Without any pictures, print the lines below from the one that has "The height and" through the one that has "Click the help question mark icon in dialog", exactly and nothing else.
WORKING DATA below:
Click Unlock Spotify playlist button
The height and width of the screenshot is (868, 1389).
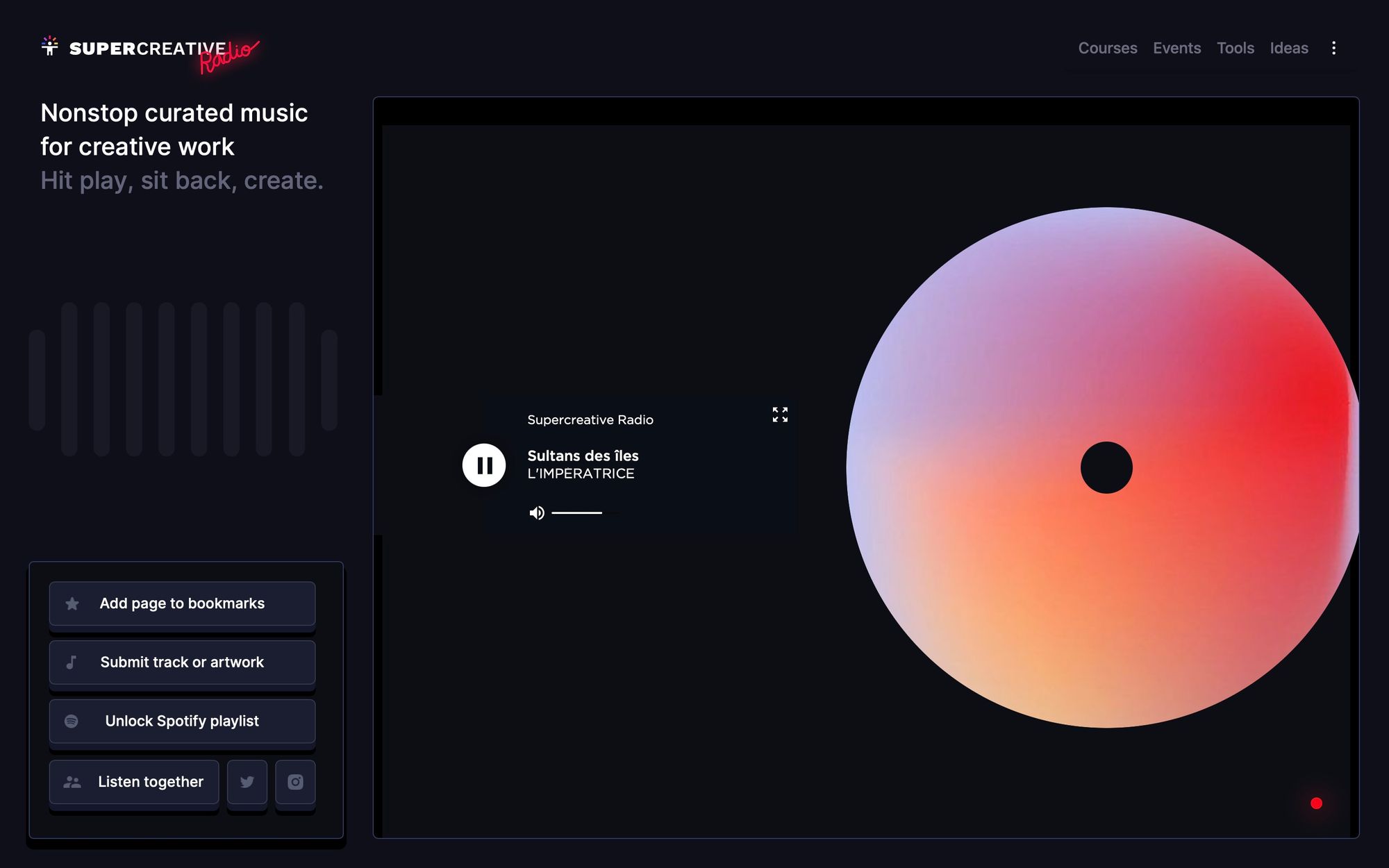(x=181, y=719)
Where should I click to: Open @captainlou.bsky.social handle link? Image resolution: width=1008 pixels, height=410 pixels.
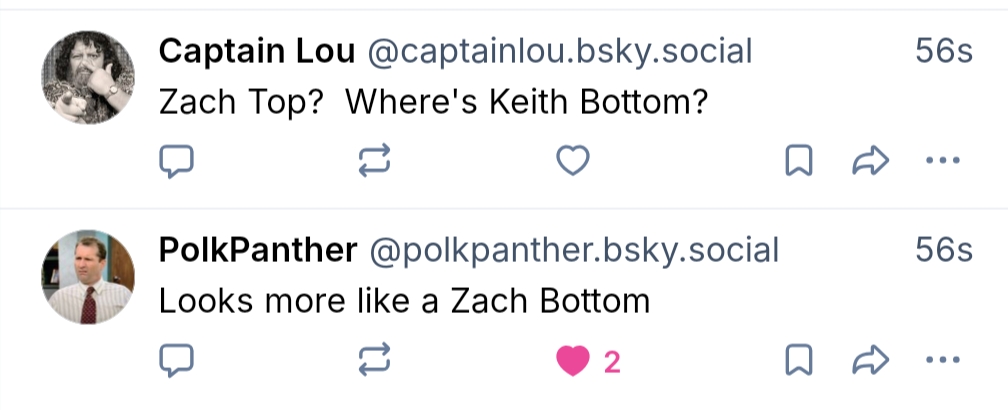pyautogui.click(x=560, y=52)
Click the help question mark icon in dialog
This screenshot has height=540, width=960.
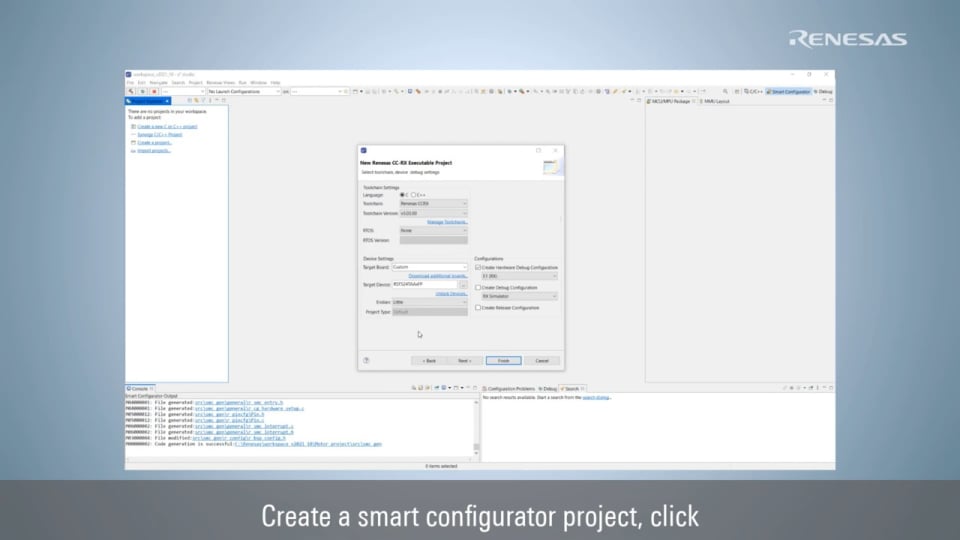[x=366, y=360]

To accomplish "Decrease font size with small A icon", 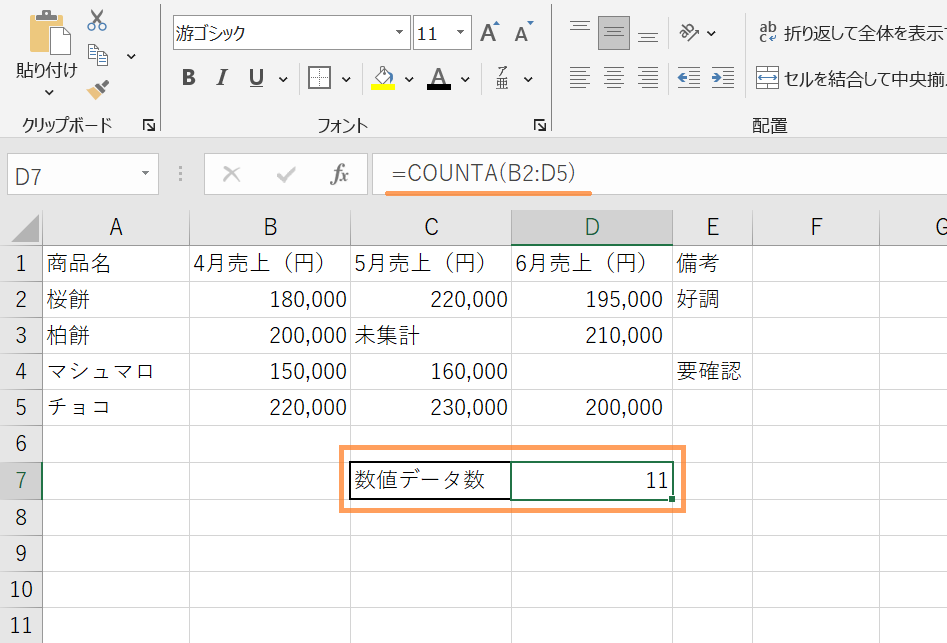I will pyautogui.click(x=522, y=33).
End of WORKING DATA.
▶ _ANSWER TO THE EXERCISE_:
The height and width of the screenshot is (868, 1389).
(x=181, y=719)
Where should I click to: Open @captainlou.bsky.social handle link? Image resolution: width=1008 pixels, height=410 pixels.
pyautogui.click(x=560, y=52)
Click the help question mark icon in dialog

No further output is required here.